En supuestos tiempos de paz, los militares colombianos continúan operando como en los días más oscuros de la guerra contra la insurgencia. La investigación publicada en la revista Semana reveló que el comandante del ejército, Nicacio Martínez, salió del cargo por su responsabilidad en la campaña de espionaje y no debido a los motivos personales que alegó. La revista tuvo acceso a fotografías, documentos, videos de seguimiento a los “blancos” señalados por los mandos militares a sus subalternos, y “más de una docena de fuentes directas”. Pero el reporte demuestra un asunto mucho más grave: la vigencia de la guerra sucia, ejercida por el Estado. Y también la fragilidad de la política colombiana, que no termina de sacudirse de las “chuzadas” que creíamos extinguidas.

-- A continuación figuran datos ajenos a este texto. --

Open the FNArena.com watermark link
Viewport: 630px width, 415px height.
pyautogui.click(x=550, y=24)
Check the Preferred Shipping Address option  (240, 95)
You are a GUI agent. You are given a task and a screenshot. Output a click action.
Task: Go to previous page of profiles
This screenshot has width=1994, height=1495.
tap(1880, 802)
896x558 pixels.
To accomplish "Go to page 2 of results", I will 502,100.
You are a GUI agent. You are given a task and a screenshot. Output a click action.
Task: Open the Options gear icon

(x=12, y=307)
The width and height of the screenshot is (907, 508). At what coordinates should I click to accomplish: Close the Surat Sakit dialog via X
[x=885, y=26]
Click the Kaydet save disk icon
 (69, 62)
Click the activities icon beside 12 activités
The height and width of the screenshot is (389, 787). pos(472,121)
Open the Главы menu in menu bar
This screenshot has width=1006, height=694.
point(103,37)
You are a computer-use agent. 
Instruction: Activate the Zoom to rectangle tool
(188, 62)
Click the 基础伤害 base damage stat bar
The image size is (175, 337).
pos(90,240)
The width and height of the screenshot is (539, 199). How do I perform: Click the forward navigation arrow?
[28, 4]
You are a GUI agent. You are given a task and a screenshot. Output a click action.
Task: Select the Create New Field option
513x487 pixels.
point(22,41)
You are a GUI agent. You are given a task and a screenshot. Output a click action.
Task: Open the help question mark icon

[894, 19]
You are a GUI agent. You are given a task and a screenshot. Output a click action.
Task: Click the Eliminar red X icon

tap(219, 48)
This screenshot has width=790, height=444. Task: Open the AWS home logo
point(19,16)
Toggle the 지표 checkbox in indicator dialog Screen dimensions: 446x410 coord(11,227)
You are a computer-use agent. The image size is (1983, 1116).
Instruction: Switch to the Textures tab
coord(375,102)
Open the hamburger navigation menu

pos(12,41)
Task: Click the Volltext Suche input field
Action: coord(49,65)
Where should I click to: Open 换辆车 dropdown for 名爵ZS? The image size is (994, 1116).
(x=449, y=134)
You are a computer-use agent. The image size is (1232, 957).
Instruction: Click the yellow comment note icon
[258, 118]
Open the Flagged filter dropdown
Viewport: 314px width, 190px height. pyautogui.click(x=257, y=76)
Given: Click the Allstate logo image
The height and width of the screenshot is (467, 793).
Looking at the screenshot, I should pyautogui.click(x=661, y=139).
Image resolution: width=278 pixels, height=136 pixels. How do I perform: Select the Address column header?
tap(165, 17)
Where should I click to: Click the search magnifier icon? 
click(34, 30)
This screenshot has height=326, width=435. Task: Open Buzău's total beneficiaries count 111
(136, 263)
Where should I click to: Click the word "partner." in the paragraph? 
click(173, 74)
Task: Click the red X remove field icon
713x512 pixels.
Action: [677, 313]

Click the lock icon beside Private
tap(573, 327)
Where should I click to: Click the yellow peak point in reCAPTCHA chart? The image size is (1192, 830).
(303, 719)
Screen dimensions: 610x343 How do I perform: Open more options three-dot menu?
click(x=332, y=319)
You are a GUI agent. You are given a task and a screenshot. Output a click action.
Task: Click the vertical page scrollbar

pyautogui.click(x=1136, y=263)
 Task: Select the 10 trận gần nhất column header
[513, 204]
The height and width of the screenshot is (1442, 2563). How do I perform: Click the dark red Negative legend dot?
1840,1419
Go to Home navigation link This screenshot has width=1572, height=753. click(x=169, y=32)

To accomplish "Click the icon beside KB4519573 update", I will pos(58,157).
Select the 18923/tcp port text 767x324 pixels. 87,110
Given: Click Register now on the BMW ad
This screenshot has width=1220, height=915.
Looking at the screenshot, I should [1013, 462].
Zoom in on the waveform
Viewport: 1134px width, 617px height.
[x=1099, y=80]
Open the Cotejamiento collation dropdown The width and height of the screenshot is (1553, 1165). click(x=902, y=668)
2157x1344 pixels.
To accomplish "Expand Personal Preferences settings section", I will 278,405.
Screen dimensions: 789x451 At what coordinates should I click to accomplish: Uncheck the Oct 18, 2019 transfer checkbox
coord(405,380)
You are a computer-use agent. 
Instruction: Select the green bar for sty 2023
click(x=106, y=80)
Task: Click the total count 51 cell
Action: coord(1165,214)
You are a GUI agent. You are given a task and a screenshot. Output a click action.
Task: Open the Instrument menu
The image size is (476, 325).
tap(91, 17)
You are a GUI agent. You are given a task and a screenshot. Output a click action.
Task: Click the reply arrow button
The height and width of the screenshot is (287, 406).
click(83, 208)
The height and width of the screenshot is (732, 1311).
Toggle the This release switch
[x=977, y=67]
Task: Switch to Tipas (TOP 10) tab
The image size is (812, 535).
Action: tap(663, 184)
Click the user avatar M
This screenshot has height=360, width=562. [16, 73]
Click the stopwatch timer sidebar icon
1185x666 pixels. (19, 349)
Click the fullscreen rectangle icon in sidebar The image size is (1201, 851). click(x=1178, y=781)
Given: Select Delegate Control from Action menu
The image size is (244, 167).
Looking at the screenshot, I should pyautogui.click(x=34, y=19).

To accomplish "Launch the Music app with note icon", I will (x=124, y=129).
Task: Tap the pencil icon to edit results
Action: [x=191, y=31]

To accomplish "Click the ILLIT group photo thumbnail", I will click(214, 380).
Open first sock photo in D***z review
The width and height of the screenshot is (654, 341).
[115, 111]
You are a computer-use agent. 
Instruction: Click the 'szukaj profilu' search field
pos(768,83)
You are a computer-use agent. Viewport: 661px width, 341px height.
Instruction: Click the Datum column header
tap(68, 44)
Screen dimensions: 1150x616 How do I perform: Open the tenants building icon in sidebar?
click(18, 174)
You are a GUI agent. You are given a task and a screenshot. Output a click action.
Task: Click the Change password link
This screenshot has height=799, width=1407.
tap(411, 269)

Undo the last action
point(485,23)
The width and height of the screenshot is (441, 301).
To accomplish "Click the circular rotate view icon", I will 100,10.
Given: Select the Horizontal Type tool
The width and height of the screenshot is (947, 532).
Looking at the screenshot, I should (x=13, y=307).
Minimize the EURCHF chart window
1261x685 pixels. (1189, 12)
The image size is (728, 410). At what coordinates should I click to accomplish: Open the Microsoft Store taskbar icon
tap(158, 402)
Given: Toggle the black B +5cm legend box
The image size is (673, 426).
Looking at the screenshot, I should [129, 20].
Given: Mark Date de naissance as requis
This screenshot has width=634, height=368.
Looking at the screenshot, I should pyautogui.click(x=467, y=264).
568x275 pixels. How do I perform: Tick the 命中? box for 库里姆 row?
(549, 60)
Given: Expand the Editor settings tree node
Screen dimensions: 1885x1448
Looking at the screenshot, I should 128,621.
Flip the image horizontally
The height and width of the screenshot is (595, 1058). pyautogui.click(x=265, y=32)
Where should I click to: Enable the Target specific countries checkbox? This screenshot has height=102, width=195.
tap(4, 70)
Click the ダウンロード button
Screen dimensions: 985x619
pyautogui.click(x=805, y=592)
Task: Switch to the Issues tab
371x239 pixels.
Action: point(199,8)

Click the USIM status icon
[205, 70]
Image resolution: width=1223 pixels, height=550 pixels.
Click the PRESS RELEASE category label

El Acuerdo de Paz firmado con las Farc, en 2016, dejó al ejército sin su principal adversario. Y ahora, con las manos más libres, el Estado colombiano podría combatir otros frentes que siguen activos, como el Ejército de Liberación Nacional -la nueva guerrilla más grande del país, que opera en la frontera con Venezuela-, los grupos paramilitares y las bandas criminales que dominan diversas zonas financiados por el narcotráfico. O podría, además, adaptarse al nuevo panorama y redistribuir los enormes recursos asignados a seguridad para invertir en herramientas como la ciencia y la educación.
Lejos de eso, el nuevo gobierno no combate las viejas prácticas de vigilar y espiar de forma ilegal con grandes cantidades de dineros públicos, o la de premiar y promover en la estructura militar a los responsables de estos procedimientos. Un buen inicio sería investigar, sancionar a los responsables de las “chuzadas” y proscribir para siempre el espionaje del ejercicio político.